Haleh Esfandiari Calls Iran's Women's Movement 'Strong'

How a 67-year-old grandmother, committed to pilates and the global foreign policy peace initiatives of the Woodrow Wilson Center’s Middle East program, came to spend four months in Iran’s much-feared Evin Prison is the subject of Haleh Esfandiari’s new book My Prison, My Home.

Esfandiari talks in depth with Double X about her prison experience and also about herself, what she learned about the business of surviving on a day by day basis.
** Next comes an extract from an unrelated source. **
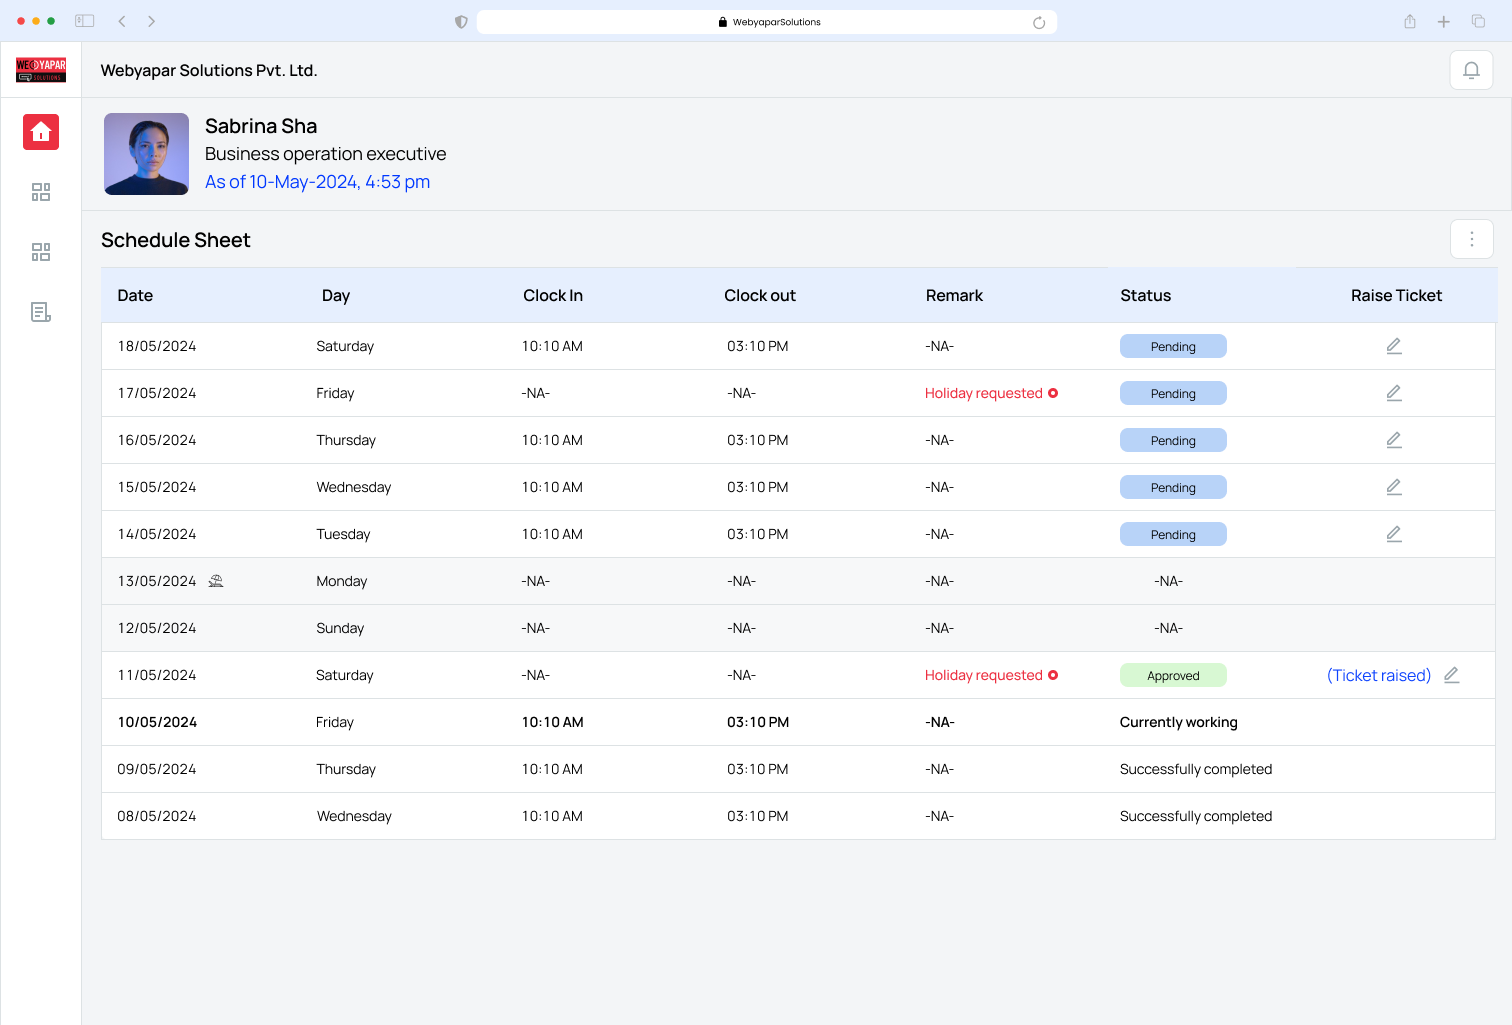Toggle the browser sidebar panel
1512x1025 pixels.
tap(85, 21)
More importantly, the thoughtful grandmother shares some sisterly facts, talking about Iran’s women’s movement: 

The government is very concerned and very scared of the women’s movement. The women’s movement has been the only movement that has stood up in the last 30 years to the government. Three days ago, they celebrated the anniversary of the campaign to collect a million signatures for equal rights between men and women. Three years ago, a group of women and men got together and decided to wage a campaign for equal rights in Iran, and they started going from province to province, from city to city, from village to village and collecting signatures. At the first anniversary of the campaign, the organizers of the campaign gathered in a park in Tehran and they were dispersed, and a number of these women were arrested and put in jail. This happened the following year, too. So when I was in prison, I heard that some of these women were brought in. But they were quite feisty and they knew how to handle their interrogators, they knew how to handle their jailers, and they were doing everything within the law.